Note: this post has some excerpts from comments from the past few days. Just wanted to have it all in one semi-coherent, handy post. This is similar to Cute Jewess’s post on juggling – as she mentioned, we’ve been e-mailing each other about this of late.
As I wrote earlier, I had a lovely night (and morning) this past weekend with This Guy, with plans to get together next weekend (this week is quite busy for both of us). He’s not much of an e-mailer or caller, but certainly makes up for that in face time – very smart, funny, polite (and have I mentioned, quite sexy?).
So now I’m in limbo.
I can’t help but wonder what will come of this – my usual impatient “wanting to read the last page of the book”. Will this be a casual FB situation? Could he become a boyfriend, or will he disappear onto the mysterious bus? It doesn’t help matters that he has a three-week-long business trip coming up, followed by my own business trips this summer.
I know myself -- in this early stage with This Guy, if I didn't have other guys to half-focus on, I'd certainly drive myself crazy waiting til the next time I'd see him. I have no interest in sleeping with anyone else. Most likely it will be my usual merry-go-round of first dates that don’t lead to a second. (Then again, I do have one of those rare second dates this week, with T-1000. Anyway…)
Such is dating life in New York. From what I’ve heard from international friends (English, German) when you start dating someone in their home countries, it’s assumed that you’re just going to see each other.
Here in NY, assume the opposite.
My experience has been that you’re both dating other people until you have “the talk” that states that you’re exclusive – especially since online dating has become so mainstream. And even when you might think you’d be in an exclusive situation – eg, seeing each other every other day – you just never know.
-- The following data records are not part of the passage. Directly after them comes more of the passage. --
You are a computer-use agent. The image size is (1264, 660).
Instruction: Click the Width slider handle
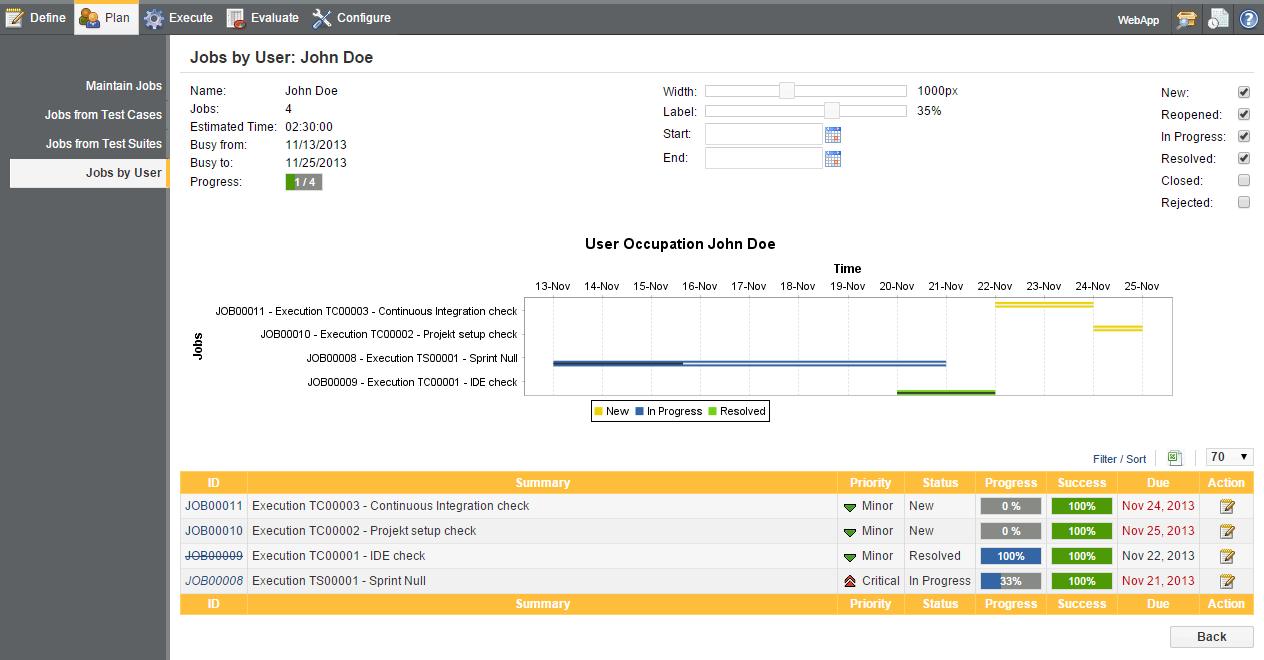pyautogui.click(x=787, y=91)
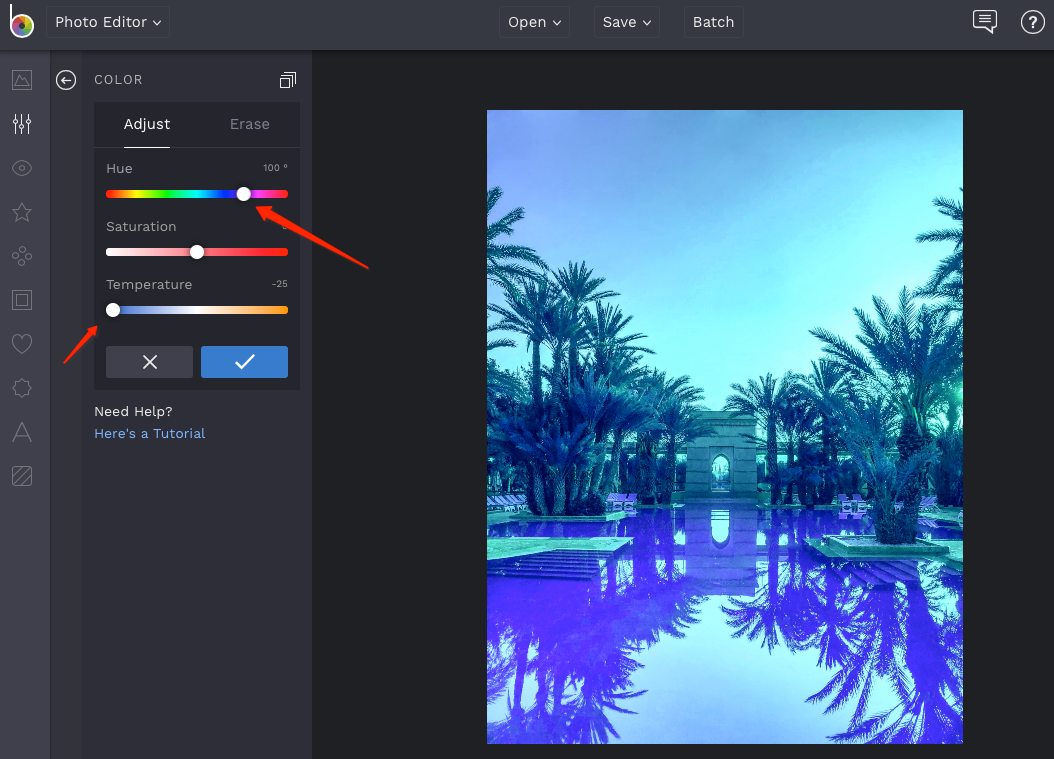The image size is (1054, 759).
Task: Open the Edit panel from the sidebar
Action: coord(22,80)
Last summer, I dated BikeRacing Guy. We saw each other a few times a week (he lived just a few blocks away) and right from the start I had no desire to date anyone else. After about three months I brought up the “are we exclusive?” talk, and discovered that while he hadn't actually dated anyone else, he still wanted the option to do so, and still kept his J-date profile active. Not surprising, we broke up soon after. At the three-month mark, I feel that if you're not ready to TRY being exclusive, there's just no point.
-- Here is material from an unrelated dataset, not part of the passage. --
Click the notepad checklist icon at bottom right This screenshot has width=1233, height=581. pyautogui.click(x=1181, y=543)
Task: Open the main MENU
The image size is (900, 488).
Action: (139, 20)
Another reason to multi-date (early on)-- and I HATE that I have to think about this: I'm in my mid-30s, and I do have to consider that I'd like to find someone to possibly marry, possibly have kids with. Have to be as time-efficient with this as possible. I wish I could meet a guy and date him exclusively for him for X amount of time til we get to know each other... but I just don't have that kind of time. Tick, tick...
So getting to know a few guys at once seems to be the best plan for now, knowing that as we get to know one another, one of us may slip by the wayside. (shrink discussed / approved!)
Saying that... I realize it could still take YEARS (if ever) for me to meet a guy with whom I'd want to start a family. Suffice to say, I'm open to adoption.